Johnson & Johnson’s Solid Quarter, Smithfield Parent Plans Hong Kong IPO, and 3 More Hot Stocks
Johnson & Johnson (NYSE:JNJ): The company reported earnings per share for the second quarter of $1.48, beating analyst projections by 9 cents, and revenues of $17.88 billion, beating estimates by $0.17 billion. Sales were greatly helped by the acquisition of Synthes, whose integration continues to be successful. By division, the consumer unit grew 1.1 percent to $3.7 billion, global pharmaceuticals rose 12 percent to $7 billion, and medical devices and diagnostics — the company’s biggest unit — rose 9.6 percent to $7.19 billion.
Smithfield Foods (NYSE:SFD): Shuanghui International, the Chinese firm that spent $4.7 billion on Smithfield, is planning to launch an initial public offering in Hong Kong following the purchase, according to Reuters. Hong Kong offers a larger and far more diverse market than Shenzhen, where Shuanghui is currently listed. The move would also provide an exit route for Shuanghui’s private equity stakeholders, including Goldman Sachs.
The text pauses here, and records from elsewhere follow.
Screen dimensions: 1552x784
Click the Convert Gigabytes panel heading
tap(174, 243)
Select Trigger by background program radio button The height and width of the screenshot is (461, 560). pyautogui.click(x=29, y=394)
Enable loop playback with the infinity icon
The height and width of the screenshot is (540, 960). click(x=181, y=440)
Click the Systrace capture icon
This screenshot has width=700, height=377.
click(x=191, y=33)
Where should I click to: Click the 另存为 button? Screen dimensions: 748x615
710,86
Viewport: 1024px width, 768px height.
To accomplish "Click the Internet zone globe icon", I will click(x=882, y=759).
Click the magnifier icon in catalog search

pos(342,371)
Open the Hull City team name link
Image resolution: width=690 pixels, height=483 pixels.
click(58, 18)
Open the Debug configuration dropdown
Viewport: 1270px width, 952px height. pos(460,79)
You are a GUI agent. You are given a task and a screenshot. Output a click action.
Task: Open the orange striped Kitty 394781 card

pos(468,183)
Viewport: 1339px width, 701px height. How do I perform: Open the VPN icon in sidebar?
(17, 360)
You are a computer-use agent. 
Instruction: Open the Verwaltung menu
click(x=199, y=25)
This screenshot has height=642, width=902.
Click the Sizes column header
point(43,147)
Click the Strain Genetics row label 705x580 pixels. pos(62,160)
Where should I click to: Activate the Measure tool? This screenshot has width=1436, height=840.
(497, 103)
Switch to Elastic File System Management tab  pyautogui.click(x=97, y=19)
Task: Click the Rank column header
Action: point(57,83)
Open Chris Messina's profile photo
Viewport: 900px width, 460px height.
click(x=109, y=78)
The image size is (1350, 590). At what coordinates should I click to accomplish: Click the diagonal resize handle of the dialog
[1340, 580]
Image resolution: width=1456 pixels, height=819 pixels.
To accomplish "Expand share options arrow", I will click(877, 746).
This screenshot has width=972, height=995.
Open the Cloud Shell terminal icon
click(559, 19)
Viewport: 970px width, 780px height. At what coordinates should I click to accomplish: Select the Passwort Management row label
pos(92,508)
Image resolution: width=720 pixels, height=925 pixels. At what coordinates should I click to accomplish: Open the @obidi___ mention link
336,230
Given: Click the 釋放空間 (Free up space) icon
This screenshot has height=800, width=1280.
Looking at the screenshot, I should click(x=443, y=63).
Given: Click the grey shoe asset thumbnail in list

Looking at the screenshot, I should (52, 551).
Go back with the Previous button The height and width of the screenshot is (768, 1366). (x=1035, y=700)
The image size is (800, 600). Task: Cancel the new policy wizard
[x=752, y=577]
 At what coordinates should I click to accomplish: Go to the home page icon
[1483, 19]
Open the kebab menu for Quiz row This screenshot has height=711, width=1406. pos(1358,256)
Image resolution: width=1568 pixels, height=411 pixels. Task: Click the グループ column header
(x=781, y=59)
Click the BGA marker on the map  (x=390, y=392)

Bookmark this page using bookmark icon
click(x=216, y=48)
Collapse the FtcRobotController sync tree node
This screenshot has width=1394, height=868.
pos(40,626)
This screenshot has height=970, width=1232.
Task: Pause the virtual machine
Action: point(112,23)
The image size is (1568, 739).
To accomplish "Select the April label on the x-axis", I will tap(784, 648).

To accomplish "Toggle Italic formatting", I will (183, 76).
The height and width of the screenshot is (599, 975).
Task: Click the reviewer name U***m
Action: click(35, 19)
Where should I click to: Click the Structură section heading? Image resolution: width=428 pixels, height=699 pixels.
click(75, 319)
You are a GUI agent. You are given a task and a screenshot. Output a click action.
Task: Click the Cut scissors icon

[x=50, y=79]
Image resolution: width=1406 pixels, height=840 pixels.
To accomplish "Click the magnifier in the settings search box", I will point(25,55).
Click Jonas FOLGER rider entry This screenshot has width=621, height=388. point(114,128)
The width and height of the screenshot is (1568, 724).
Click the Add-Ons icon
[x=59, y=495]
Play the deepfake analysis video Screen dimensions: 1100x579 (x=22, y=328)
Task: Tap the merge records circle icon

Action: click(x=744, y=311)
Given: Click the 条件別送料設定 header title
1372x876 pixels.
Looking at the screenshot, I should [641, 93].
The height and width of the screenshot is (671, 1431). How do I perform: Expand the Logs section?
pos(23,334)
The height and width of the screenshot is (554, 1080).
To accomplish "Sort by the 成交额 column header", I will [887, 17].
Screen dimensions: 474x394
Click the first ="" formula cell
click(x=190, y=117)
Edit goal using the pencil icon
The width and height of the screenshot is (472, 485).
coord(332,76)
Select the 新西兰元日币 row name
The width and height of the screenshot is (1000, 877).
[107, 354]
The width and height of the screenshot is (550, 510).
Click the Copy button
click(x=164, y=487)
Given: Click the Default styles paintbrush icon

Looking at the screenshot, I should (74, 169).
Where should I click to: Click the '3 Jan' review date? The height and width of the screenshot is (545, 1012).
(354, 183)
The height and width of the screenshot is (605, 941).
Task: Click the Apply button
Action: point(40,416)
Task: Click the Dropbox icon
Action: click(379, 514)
Goldman Sachs (NYSE:GS): Second-quarter earnings per share has weighed in at $3.70, beating by 89 cents. Revenue of $8.61 billion was enough to beat by $0.35 billion, though shares are slumping nearly 2 percent in trading. Antoine Gara says that the beat is a low-quality one, due largely to the $1.42 billion in revenue posted from rising marks on the bank’s private equity investments and securities portfolio. Trading revenue of $2.46 billion, up 12 percent year-over-year, experienced “favorable” conditions for most of the quarter, though they became “more challenging” toward the end.
Tesla Motors (NASDAQ:TSLA): Northland Securities’s bullish price target of $230 isn’t swaying Patrick Archambault at Goldman Sachs, who believes that the bull scenario involves a 3.5 percent global market share in the entry and mid-luxury categories, equating to 200,000 units sold with a 15.2 percent operating margin, yielding a per share value of $113. In a worst-case scenario, Goldman sees the shares at $58.
Telecom Italia S.P.A. (NYSE:TI): The suspension of plans to spin off its fixed-line copper network has sent shares down over 3.7 percent, as the country’s telecom operator, AGCOM, proposed the lowering of fee rivals’ pay to gain access to the network last week. AGCOM’s decision creates “uncertainties” that could affect the feasibility of the spin-off, the company says, adding that the cut rate would affect its future investment decisions and have an “economic-financial impact” of around 110 million euros ($143.9 million).